I wanted it to rain today, so I mowed the grass yesterday. Yeah. Yeah. Yeah. So that's always the way. Usually,, when you wash your car, it rains. Yeah. No, hang on. The council graded the road. So of course it's going to rain. Anyway, we're also trialing something new this week. We're recording under a different format and we're video recording as well.
The handy help is a bit nervous because He's worried about how he looks on video. This doesn't look good on video. But if it turns out okay, and I don't know that it will, but if it turns out okay, we're going to start posting our videos to YouTube as well because we will start posting a few more videos to YouTube about how we do things around the farm.
A lot of people have asked us to actually show, not just talk about what we do. So that's a good thing. Now. I also want to do a bit of a shout out quickly before we start talking to my first ever review on the podcast, a little bit exciting. We're over, we're like, 2250 downloads, I think now, and we've never had a review and I do ask for it in the outro, but if you are so inclined, I would love to have you go along and do a review on what you think about our podcast.
It's a great way for other listeners to š get shown the podcast as an option. If there's more reviews on there, it gets shown to more people. That's just the way the algorithms work. Anyway, shout out to Courtney. Thank you very much for leaving a review. I'm super stoked. You might be not in a situation to homestead at the moment, but like I said to you, the main thing is that you're starting.

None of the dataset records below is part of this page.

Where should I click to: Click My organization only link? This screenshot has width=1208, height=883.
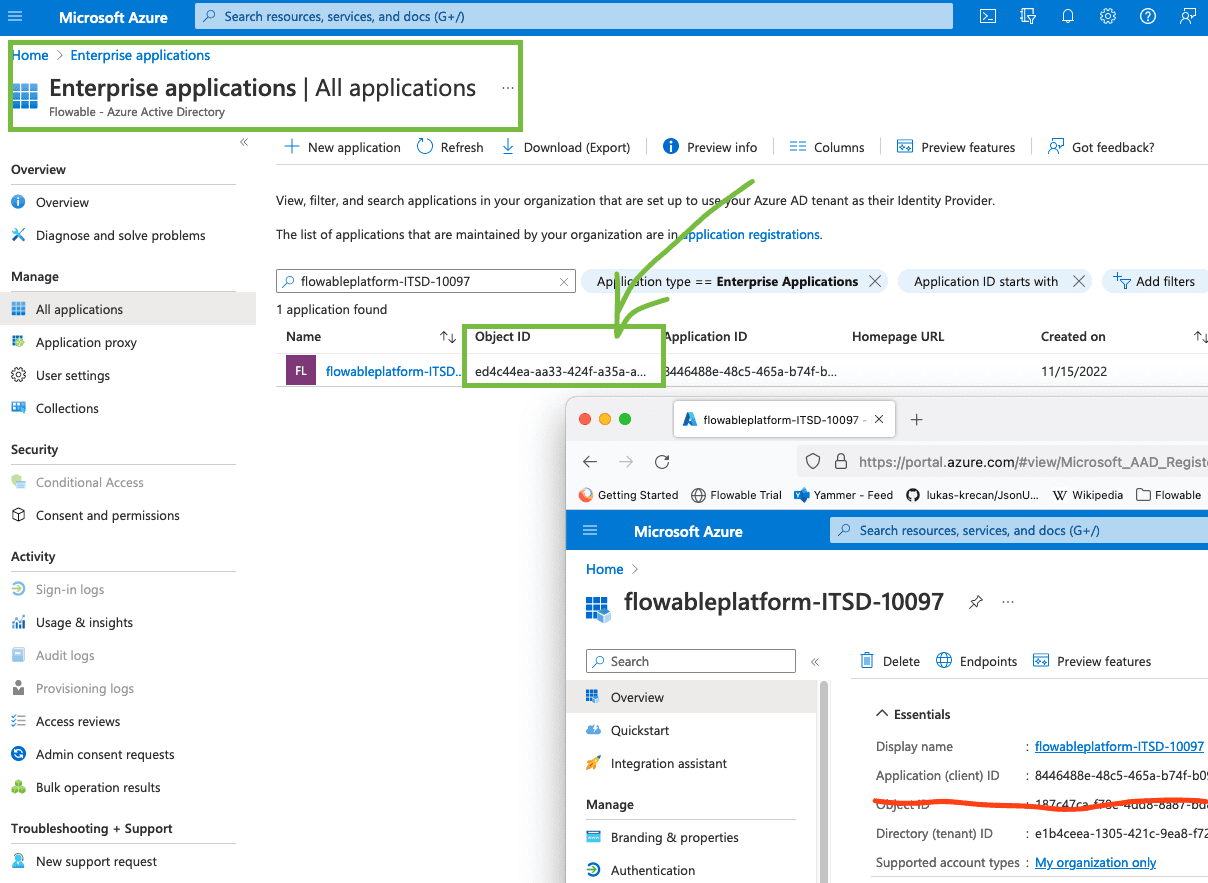(x=1095, y=862)
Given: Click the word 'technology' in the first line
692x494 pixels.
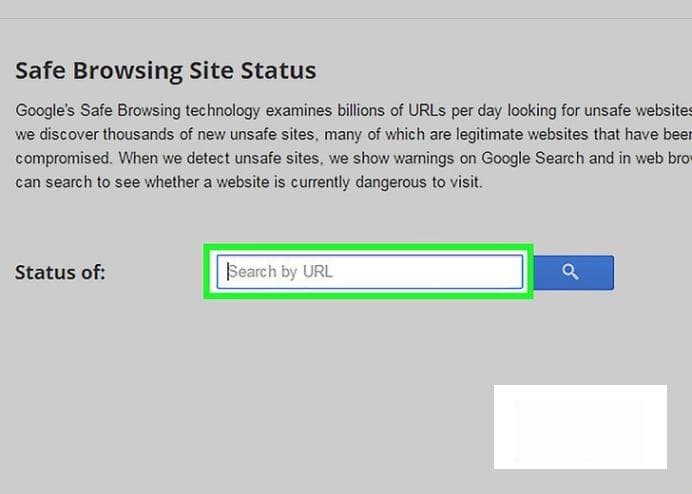Looking at the screenshot, I should click(223, 111).
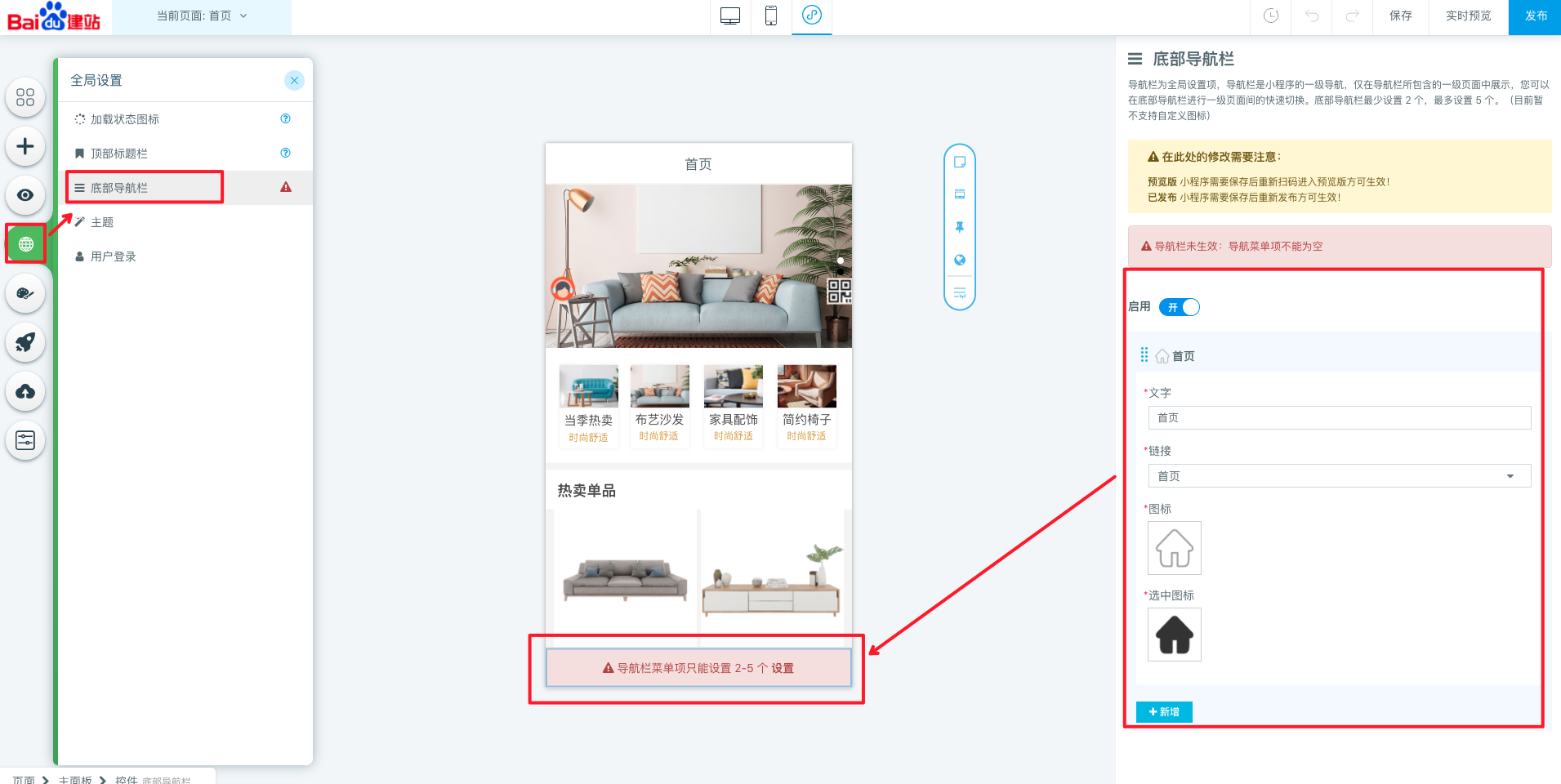Screen dimensions: 1561x784
Task: Click the 新增 add button
Action: (1164, 712)
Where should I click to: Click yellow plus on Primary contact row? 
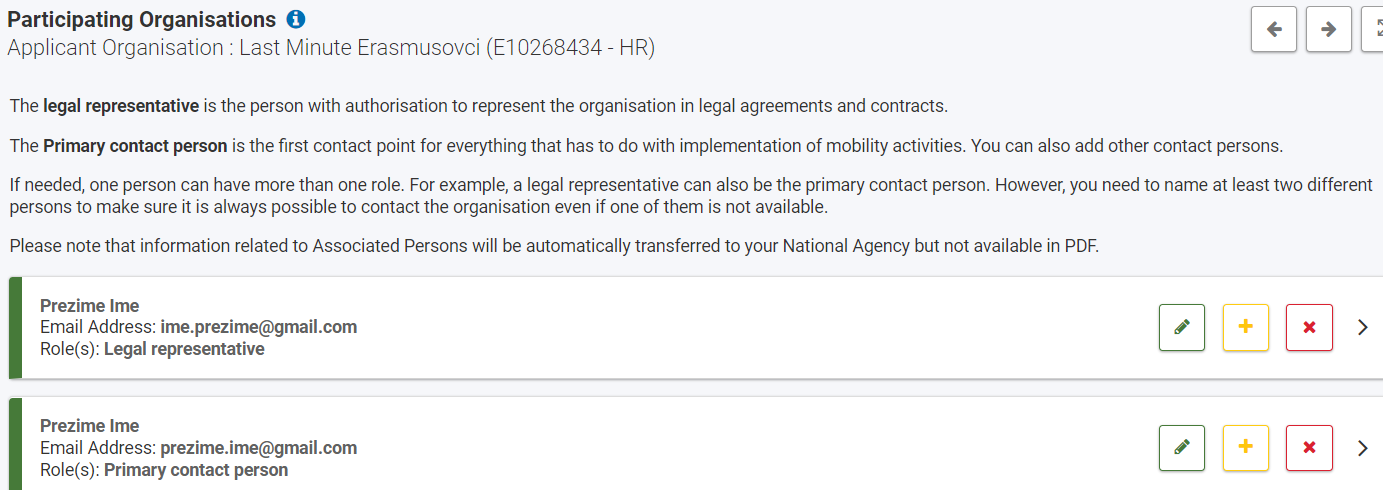[x=1246, y=448]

Yeah. Start small. Don't, and that's what we're talking about today is the guide to self sufficiency for families and how to get moving with that. Because, and we discussed it before we started recording. There's no point going from. An urban townhouse to 500 acres and thinking that you can just switch your lifestyle over.
Boy, are you in for a shock. Yeah. And yeah, the handy helper can probably speak to it more, more than me even, because I grew up in a farm kind of lifestyle as a teenager. So I had some understanding of what I was walking into, but you came from never having been on a Did you? You'd never really been a veggie gardener. Your mum and dad used to grow a little bit of veggies in the background, backyard, didn't they? But they weren't big on it. Not big on it. No. And they certainly I can't see your mum making sourdough. No. No. I don't think she eats that much bread anyway. No. But as far as milking goats and keeping chalks and things like that, you really, you walked into it completely blind, didn't you?
Oh, I did. Yeah, 100%. I had a rough idea, but just, yeah, I wanted it. That was the thing I wanted it. Yeah. But you'd not done it. And this is the hard bit for people starting out with homesteading. Sometimes they, there's so many options. There's so many things you can do that you don't know where to start.
And I probably don't help in that. Since, cause I am one of those people that does have 15 bulls in the air at the same time. And I've just made a I've just refreshed, I've just refreshed my sourdough. So my mother for my sourdough, so that I can make another loaf of bread. This morning we milked, I need to make some cheese because we've inundated, it's milking season and we've got so much milk.
We can't drink it all. So it's time to make cheese. And at the same time, I'm trying to get, seedlings in for the veggie garden. Yeah, there's lots and I'm trying to find new girls for our Brahma roosters. Roosters. So yeah, I, I probably don't help in the sense that I do have 15 balls in the air and I am trying to do everything.
And that's great for me because I'm, some chores I'm so good at I could do in my sleep. Others, I'm still learning too, like everybody else. It's a continual learning path. The worst thing I think I can ever hear from you is, I've got an idea. Oh my God, here we go. That would be good.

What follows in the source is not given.